Recall, that hackers called Anonymous have claimed responsibility for the shutdown of websites belonging to the Central Bank of Nigeria, the First Bank of Nigeria, DSTV/GOtv, among others. However, these establishments have come out to deny that their websites were penetrated by the hackers.
Back to Airtel Nigeria’s story. Recall that the Nigerian Communications Commission (NCC) reported that major mobile network operators (MNOs) in the country recorded 9,077 cases of service outages on their networks in the second quarter of the year, resulting in unexpected disruptions to operators’ network quality of service (QoS) delivery and intermittent quality of experience (QoE) by the consumers.
ALSO READ: Did ‘Anonymous’ actually hack DSTV?
The Executive Commissioner, Stakeholder Management (ECSM), NCC, Mr. Adeleke Adewolu, disclosed this in a presentation delivered during the first Virtual Telecoms Consumer Parliament (VTCP) hosted by the Commission recently in Abuja.
According to Adewolu, of the 9,077 service outages recorded by the operators, 3,585 were caused by incidences of denial of access to telecoms sites for maintenance, 4,972 were triggered by incidences of fibre cuts from construction activities and vandalism while 520 cases were as a result of incidences of generator and battery theft at sites.
Adewolu, however, noted that in a proactive step to mitigate the challenges, the Commission had swiftly responded by taking some major decisions to mitigate any unforeseen challenges that may cause serious disruptions in service delivery to the consumers throughout the period of the COVID-19 pandemic.
He said, “the Commission approved resource sharing by operators throughout the period of COVID-19 pandemic.” These include fibre optic cables and other resources in the event of cable cuts and other unforeseen developments.

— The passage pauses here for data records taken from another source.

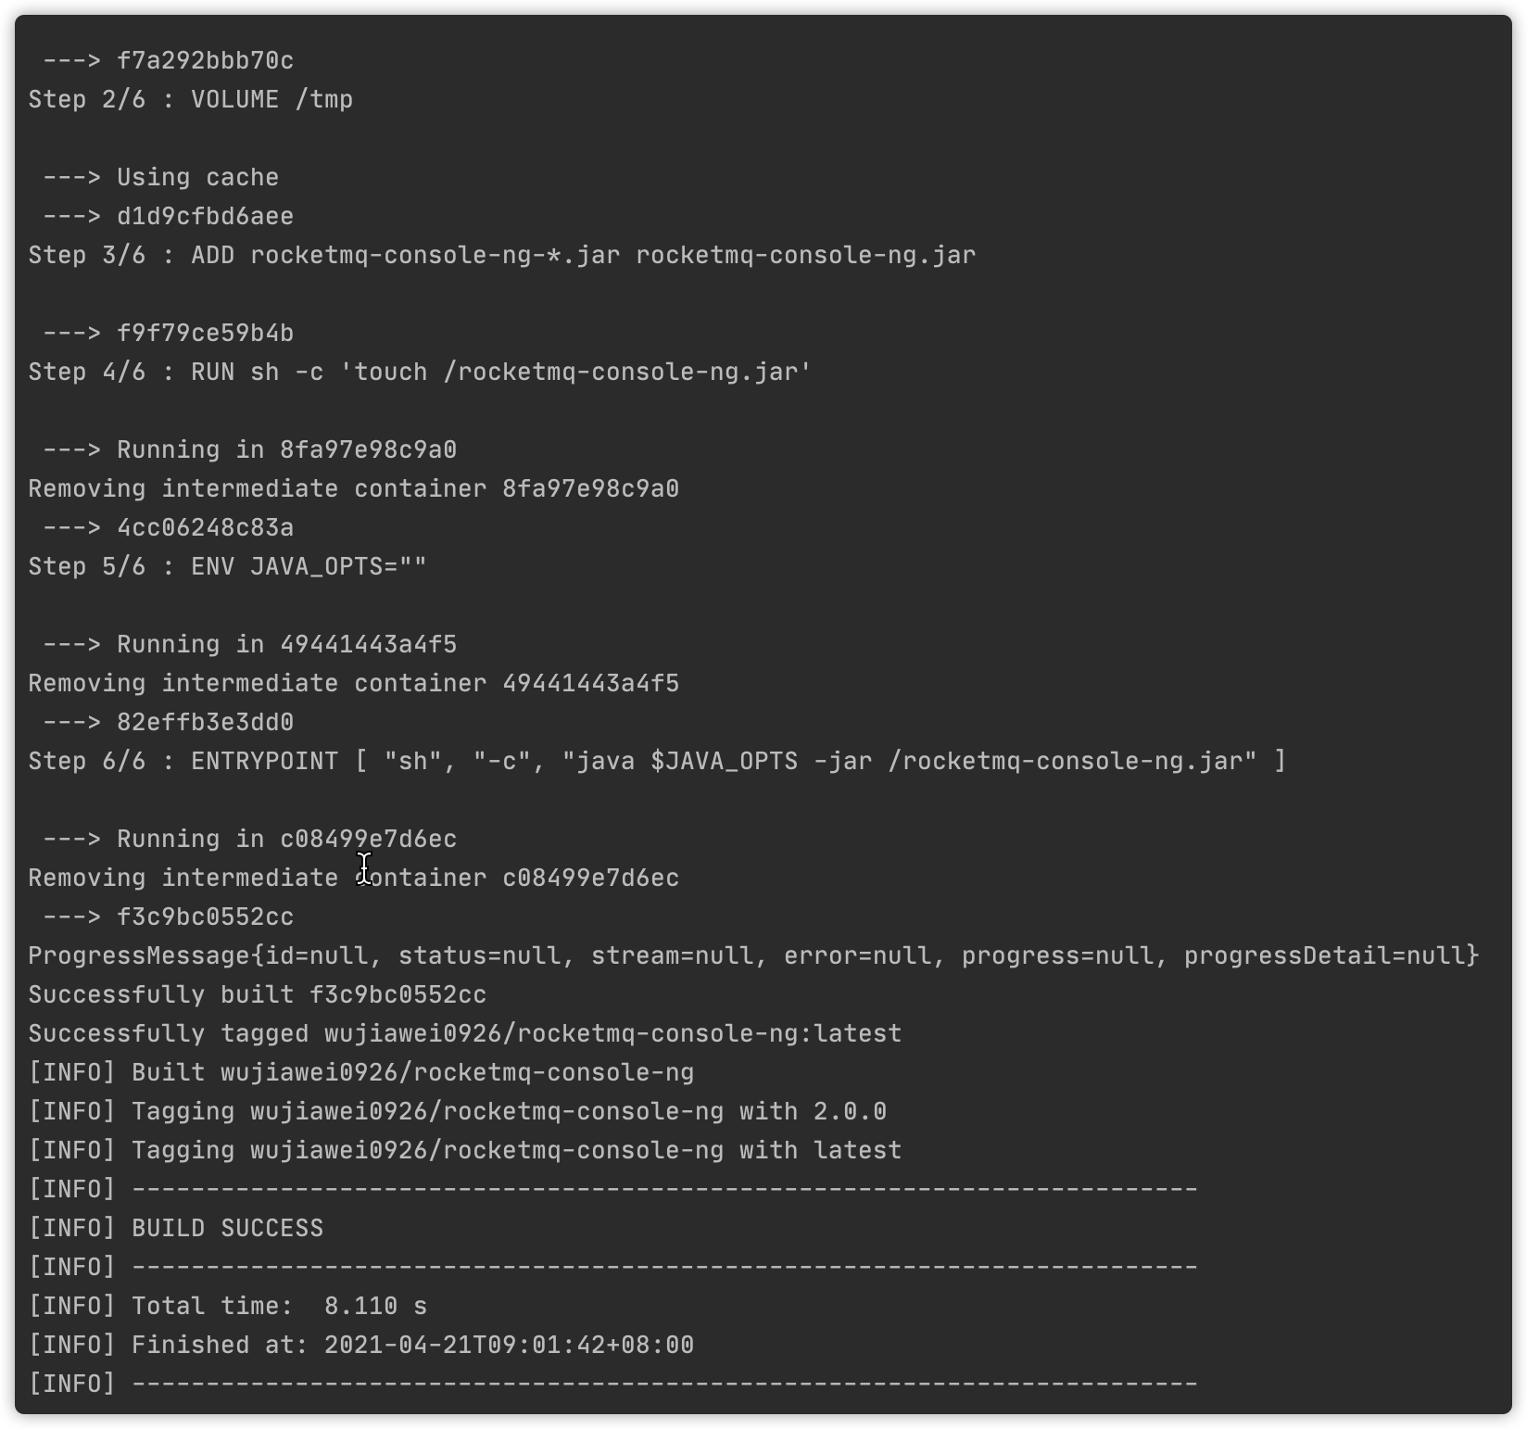Click 'Running in 49441443a4f5' text
This screenshot has height=1429, width=1527.
pos(286,644)
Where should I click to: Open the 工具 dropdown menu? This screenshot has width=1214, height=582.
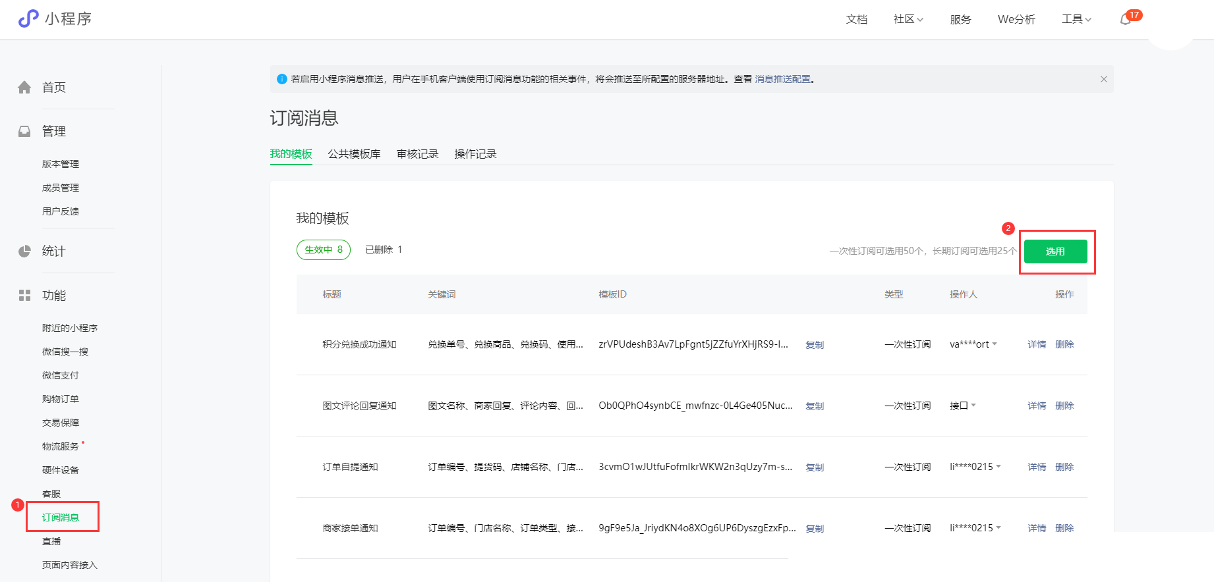click(1076, 20)
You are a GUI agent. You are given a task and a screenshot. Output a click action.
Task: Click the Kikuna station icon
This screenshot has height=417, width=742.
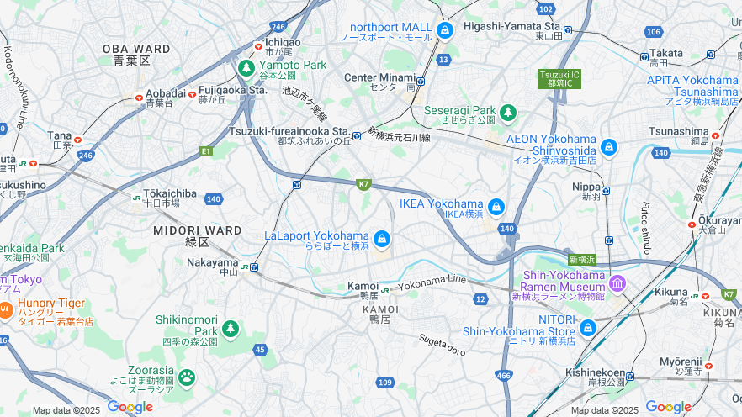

“We also ensured that the service providers meet the needs of their teeming consumers by securing Right of Passage (RoP) for all telecommunications officials and staff for easy movement during the lockdown. This was to ensure ease of movement to service base stations and other telecom facilities and equipment,” among others.
Therefore, this medium concluded that Airtel Nigeria’s move was to basically to express ‘sorry’ to the customers and a subtle way to escape the sledge hammers of the industry regulator.